Phil Nuytten dans l'entrepôt de Nuytco Research Ltd., la société de recherche et de technologie sous-marine qu'il a fondée à Vancouver. Il présente ici sa Combinaison de plongée atmosphérique, pour laquelle il est connu dans le monde entier. Image : Jackie Wong

Après être tombé amoureux de la plongée et de la pâche sous-marine à l'âge de 11 ans, Nuytten a abandonné ses études à 16 ans pour ouvrir le premier magasin de plongée de Vancouver. Il a ensuite travaillé comme plongeur commercial puis, en 1966, a fondé la société qu'il dirige maintenant dans un entrepôt au nord de Vancouver.

À l'étage, le bureau de Nuytten est orné d'un équipement de plongée vintage, d'un portrait signé de l'astronaute canadien Dave William, qui travaille sur la Station spatiale internationale ( « Je l'ai connu quand il a été formé sur nos submersibles DeepWorker et sur notre scaphandre atmosphérique, » explique Nuytten, qui travaille avec la NASA depuis des décennies), et des affiches de films auxquels Nuytco a participé, dont The Abyss.

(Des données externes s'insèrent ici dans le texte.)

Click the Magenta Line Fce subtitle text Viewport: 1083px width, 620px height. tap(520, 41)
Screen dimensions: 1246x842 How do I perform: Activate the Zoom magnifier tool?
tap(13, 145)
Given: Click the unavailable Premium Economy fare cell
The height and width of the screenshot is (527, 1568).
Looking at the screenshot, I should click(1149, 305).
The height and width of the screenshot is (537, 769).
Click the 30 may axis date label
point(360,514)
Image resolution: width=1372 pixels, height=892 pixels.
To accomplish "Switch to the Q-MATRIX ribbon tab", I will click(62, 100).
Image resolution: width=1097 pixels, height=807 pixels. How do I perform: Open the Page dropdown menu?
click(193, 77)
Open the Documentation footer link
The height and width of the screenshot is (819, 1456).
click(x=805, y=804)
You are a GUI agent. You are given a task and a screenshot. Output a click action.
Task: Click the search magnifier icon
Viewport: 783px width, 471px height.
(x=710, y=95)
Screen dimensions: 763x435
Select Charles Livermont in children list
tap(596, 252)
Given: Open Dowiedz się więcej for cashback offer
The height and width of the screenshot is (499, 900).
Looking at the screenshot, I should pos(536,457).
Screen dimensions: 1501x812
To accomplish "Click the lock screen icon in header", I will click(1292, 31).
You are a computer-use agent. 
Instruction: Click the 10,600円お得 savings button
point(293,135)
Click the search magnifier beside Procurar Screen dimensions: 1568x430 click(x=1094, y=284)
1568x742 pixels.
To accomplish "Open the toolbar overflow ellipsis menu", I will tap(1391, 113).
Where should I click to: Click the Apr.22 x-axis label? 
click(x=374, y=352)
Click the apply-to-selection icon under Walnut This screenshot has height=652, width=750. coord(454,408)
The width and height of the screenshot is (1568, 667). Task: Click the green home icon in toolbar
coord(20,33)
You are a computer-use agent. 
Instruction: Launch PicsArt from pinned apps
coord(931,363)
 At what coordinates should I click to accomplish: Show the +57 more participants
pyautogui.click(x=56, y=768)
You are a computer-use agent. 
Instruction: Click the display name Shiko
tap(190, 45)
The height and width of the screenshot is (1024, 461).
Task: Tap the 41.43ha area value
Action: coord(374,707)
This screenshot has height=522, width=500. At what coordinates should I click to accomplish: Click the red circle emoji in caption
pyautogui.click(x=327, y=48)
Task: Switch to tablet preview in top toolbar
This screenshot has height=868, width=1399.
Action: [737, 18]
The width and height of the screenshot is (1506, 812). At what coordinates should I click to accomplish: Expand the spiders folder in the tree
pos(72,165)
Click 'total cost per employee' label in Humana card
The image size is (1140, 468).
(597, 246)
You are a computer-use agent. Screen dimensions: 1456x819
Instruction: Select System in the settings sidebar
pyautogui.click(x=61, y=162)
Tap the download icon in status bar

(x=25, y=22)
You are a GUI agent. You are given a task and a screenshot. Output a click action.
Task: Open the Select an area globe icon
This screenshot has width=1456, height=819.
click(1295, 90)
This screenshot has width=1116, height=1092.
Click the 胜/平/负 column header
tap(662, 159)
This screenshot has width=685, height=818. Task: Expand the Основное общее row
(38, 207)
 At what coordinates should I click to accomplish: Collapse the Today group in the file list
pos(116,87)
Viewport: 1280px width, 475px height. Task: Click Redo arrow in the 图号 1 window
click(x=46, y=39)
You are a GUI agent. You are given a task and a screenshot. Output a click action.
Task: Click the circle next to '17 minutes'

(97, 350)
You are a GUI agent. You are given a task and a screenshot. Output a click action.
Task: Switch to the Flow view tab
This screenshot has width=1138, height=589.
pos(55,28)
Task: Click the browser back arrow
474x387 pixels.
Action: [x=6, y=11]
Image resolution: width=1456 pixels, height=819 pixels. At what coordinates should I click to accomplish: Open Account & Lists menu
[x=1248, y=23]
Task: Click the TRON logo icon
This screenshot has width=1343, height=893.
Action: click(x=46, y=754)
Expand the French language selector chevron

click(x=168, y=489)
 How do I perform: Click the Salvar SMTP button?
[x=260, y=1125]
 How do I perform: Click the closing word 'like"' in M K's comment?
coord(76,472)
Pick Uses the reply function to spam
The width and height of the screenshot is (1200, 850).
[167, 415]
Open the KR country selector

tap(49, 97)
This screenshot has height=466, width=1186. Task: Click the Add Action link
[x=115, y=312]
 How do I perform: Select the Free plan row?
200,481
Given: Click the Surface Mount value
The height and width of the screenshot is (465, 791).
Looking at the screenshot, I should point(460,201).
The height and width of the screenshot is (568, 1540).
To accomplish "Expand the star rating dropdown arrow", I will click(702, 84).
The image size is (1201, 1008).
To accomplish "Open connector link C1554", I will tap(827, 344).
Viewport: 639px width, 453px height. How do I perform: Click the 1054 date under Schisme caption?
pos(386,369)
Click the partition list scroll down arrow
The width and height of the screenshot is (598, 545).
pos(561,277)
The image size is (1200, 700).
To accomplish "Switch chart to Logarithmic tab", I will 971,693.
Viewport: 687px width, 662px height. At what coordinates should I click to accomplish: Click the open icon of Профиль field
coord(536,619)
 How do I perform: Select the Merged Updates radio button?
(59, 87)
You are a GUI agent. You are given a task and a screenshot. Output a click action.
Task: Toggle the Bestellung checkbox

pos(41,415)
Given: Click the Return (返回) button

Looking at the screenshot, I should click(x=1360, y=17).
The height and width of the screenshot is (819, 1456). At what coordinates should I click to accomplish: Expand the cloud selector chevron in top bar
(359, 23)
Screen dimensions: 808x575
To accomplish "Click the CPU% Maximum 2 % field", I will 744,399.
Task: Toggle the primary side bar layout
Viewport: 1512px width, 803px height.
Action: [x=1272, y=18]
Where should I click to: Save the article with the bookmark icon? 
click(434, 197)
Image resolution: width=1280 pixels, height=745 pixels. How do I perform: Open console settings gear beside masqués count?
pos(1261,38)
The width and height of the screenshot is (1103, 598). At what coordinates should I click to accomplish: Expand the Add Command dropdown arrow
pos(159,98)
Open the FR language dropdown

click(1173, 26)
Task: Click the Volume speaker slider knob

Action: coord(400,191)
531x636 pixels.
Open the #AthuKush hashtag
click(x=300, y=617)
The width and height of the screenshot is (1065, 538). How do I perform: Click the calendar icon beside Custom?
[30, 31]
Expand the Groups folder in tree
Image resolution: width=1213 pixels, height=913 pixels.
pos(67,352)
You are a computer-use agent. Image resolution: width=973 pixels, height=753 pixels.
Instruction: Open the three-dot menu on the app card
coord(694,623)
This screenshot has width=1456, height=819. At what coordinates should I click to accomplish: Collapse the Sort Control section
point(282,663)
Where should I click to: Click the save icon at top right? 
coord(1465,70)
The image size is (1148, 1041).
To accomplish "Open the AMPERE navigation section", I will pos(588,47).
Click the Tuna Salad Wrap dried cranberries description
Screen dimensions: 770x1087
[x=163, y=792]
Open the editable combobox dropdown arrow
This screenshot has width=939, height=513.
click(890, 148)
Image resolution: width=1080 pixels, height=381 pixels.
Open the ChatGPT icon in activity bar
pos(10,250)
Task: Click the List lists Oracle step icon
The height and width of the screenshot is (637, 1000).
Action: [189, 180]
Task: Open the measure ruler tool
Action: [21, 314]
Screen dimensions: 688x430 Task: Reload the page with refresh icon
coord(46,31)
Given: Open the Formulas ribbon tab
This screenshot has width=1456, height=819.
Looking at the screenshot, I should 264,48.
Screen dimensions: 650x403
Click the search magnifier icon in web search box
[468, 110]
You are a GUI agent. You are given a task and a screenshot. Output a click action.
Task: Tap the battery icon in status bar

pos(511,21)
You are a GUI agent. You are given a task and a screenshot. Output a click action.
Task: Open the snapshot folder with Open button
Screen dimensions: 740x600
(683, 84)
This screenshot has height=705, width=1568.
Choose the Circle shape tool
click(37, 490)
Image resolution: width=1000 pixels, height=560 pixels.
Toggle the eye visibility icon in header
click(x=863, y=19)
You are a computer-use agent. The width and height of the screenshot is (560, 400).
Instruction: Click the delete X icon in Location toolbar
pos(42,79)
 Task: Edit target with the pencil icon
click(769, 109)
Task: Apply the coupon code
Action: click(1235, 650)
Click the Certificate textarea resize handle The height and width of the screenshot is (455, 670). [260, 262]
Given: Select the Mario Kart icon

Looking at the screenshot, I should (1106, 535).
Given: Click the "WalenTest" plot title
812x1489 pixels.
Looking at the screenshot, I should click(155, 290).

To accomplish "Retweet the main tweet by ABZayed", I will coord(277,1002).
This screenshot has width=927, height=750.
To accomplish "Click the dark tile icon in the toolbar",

Au rez-de-chaussée, l'entrepôt ressemble à un garage géant rempli de projets en cours, de submersibles, et de combinaisons atmosphériques brevetées qui ont fait toute la réputation de Nuytten. Faite de métal dur, la combinaison maintient une pression constante comparable à celle de la cabine du submersible en utilisant une technologie atmosphérique inventée par Nuytten lui-même. Elle permet de plonger à plus 600 mètres de profondeur en toute sécurité.

Les submersibles DeepWorker coûtent environ 1 million de dollars. Il s'agit de véhicules capables d'embarquer un pilote jusqu'à 600 mètres de profondeur. Image : Jackie Wong

La plupart des clients fortunés de Nuytco, comme James Cameron, possèdent des yachts auxquels ils veulent attacher un sous-marin. « Ces personnes ne veulent pas se contenter d'avoir de la thune et de se faire bronzer sur leur bateau ; elles veulent être actives, » explique Nuytten. « Nombre d'entre elles participent à des programmes de science citoyenne à l'occasion desquels elles prêtent leurs véhicules sous-marins personnels à des scientifiques, leur permettant d'effectuer des plongées longues et régulières. La plupart des scientifiques n'ont pas ce loisir. » En effet, la quantité de submersibles disponibles est bien en-deçà de la demande, et ces véhicules coûtent très cher à l'achat et à l'entretien.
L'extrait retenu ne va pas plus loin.